### AVAILABLE RECORDS
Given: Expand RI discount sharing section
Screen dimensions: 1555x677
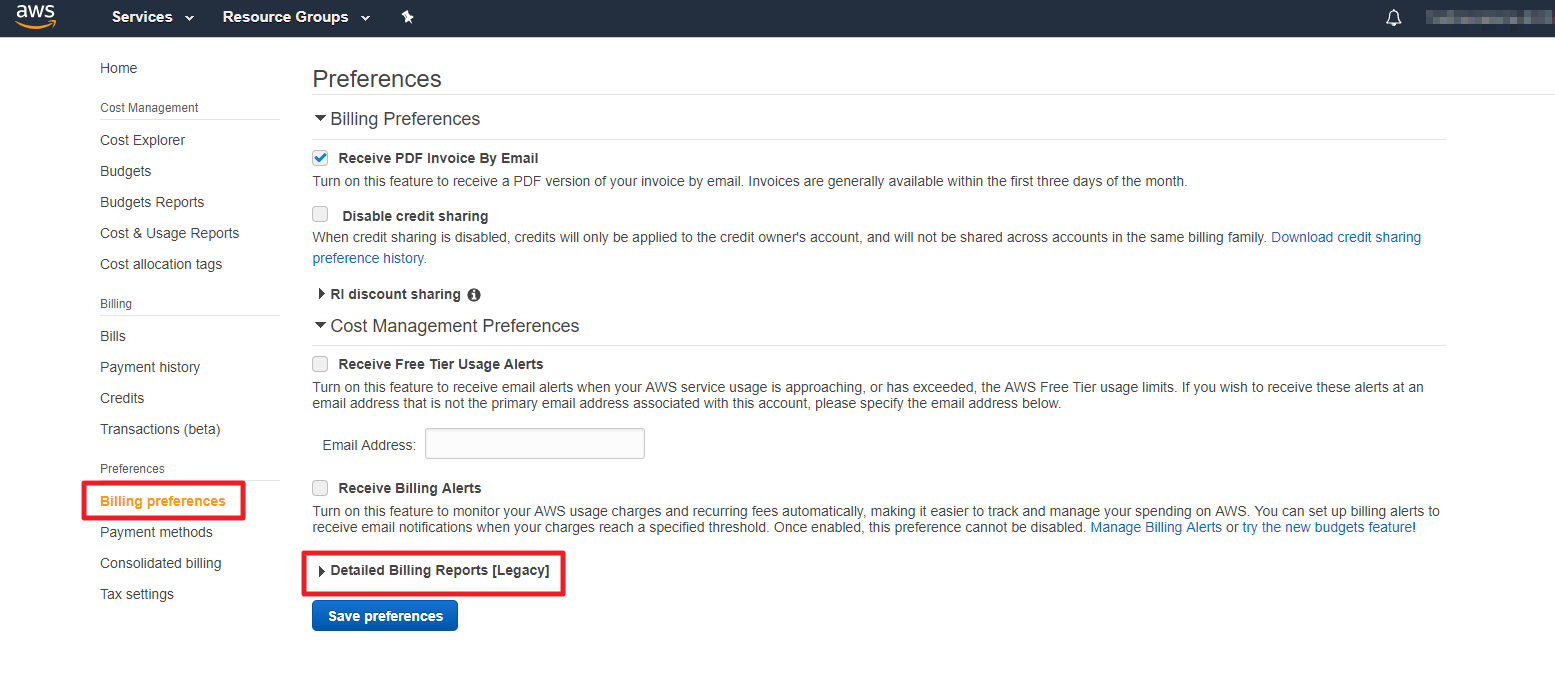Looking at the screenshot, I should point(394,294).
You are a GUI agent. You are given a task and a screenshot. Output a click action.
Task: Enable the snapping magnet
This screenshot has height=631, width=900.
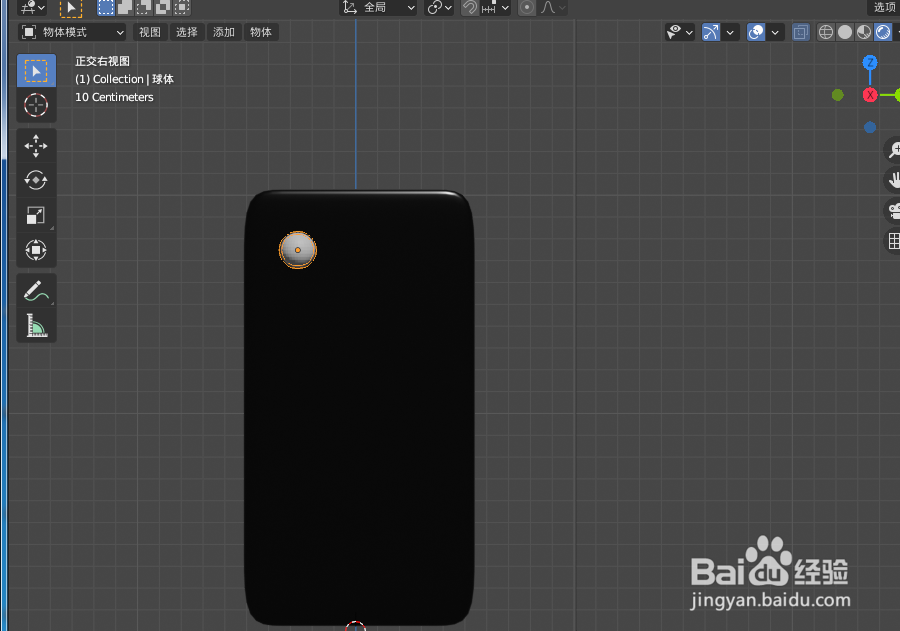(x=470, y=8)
---
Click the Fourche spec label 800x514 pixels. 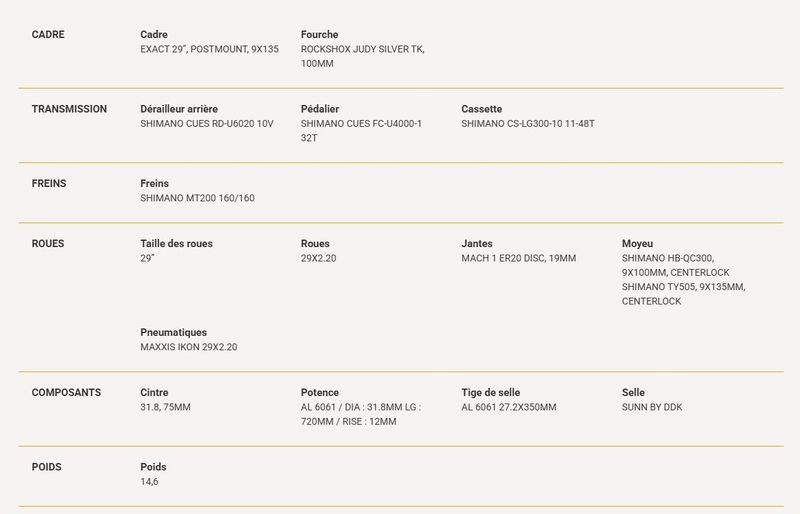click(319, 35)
---
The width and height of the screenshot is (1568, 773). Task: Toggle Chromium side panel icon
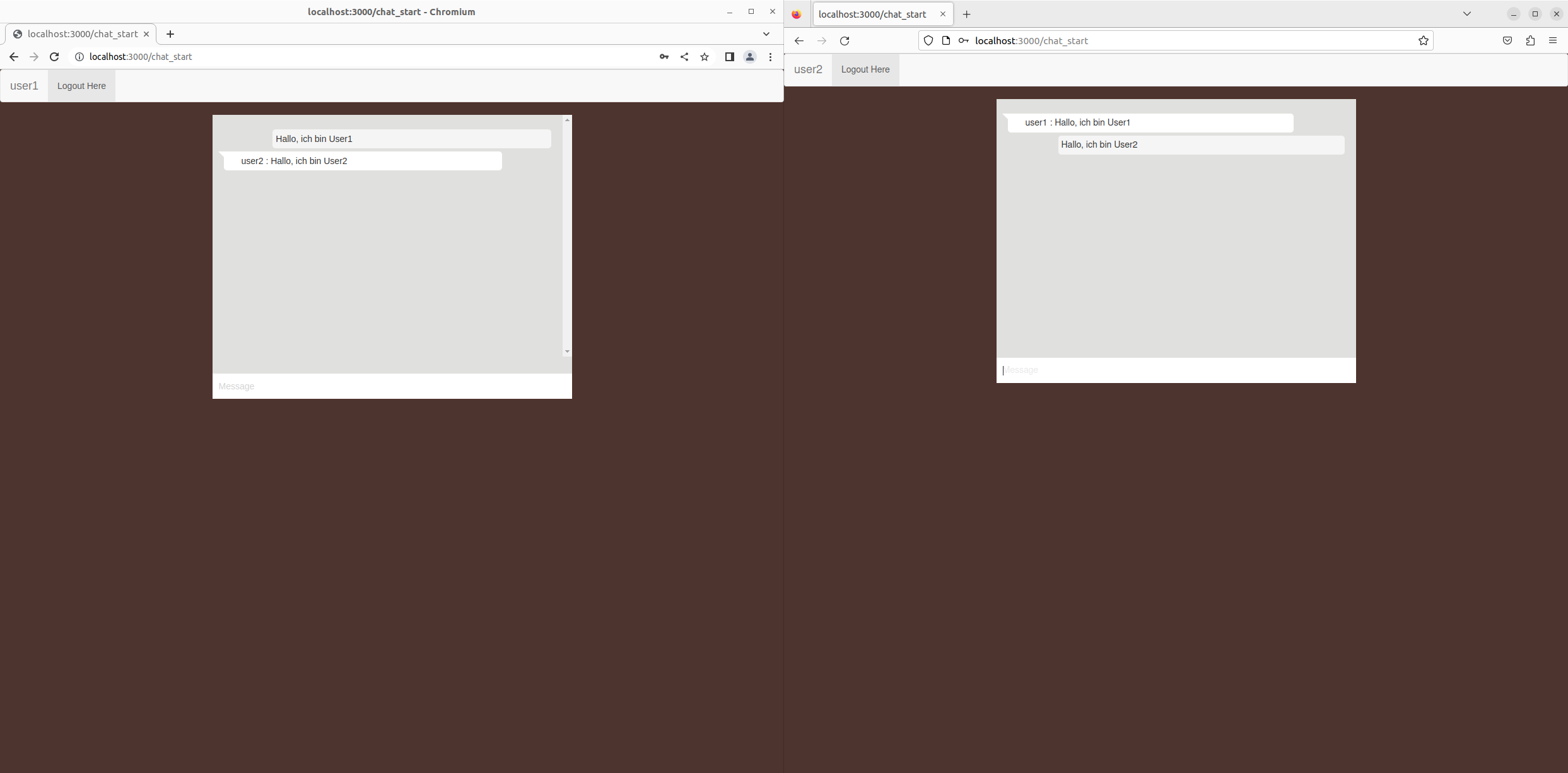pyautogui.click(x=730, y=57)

### PROBLEM TO WORK ON
State how many lines of the material above contain the string "height". Reply with the number alone.

### WRITTEN RESPONSE
2